» Text excerpt
Vodafone explores silicon photonics for future mobile networks
Vodafone has announced that engineers at its R&D centre in Málaga, Spain, are exploring the potential for new silicon photonic chips to become the hardware of choice to drive the customer-focused mobile networks of the future. This applies particularly to higher capacity open radio access networks.
This news comes as the company expanded its purpose-built campus in Málaga to house the more than 430 engineers made up of over 30 nationalities already working there, along with the further 170 expected to join by 2025. In addition to advancements in silicon chip architecture, Málaga is home to Vodafone’s work in edge computing, IoT and network APIs. Through these and other technologies, the company aims to support the digital transformation of Europe’s public sector and businesses of all sizes.
Far Faster Chips
Silicon photonic chips promise to be far faster, more efficient, and reliable than today’s electronic equivalent found in most electronic devices, including smartphones and telecommunications infrastructure. They use light instead of electricity to compute mathematical operations and the computation time is measured by how long it takes the light to cross the microchip.
The photonic chips would sit at the heart of Vodafone’s mobile base stations, providing an ultra-low latency, highly programmable and greener network. Their integration would support the massive advances in computation seen in new technologies like generative AI, cyber security (including quantum computing), and autonomous vehicles, to name but a few.

» Activity A
According to the Vodafone article, how many additional engineers are expected to join the Málaga campus by 2025?
» Activity B
Write out the Vodafone article from "This news comes" up to and including "cross the microchip.".

Collected data:
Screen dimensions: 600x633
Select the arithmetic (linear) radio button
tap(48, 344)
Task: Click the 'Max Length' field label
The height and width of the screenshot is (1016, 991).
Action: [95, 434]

» Answer section A
A further 170 engineers.

» Answer section B
This news comes as the company expanded its purpose-built campus in Málaga to house the more than 430 engineers made up of over 30 nationalities already working there, along with the further 170 expected to join by 2025. In addition to advancements in silicon chip architecture, Málaga is home to Vodafone’s work in edge computing, IoT and network APIs. Through these and other technologies, the company aims to support the digital transformation of Europe’s public sector and businesses of all sizes.
Far Faster Chips
Silicon photonic chips promise to be far faster, more efficient, and reliable than today’s electronic equivalent found in most electronic devices, including smartphones and telecommunications infrastructure. They use light instead of electricity to compute mathematical operations and the computation time is measured by how long it takes the light to cross the microchip.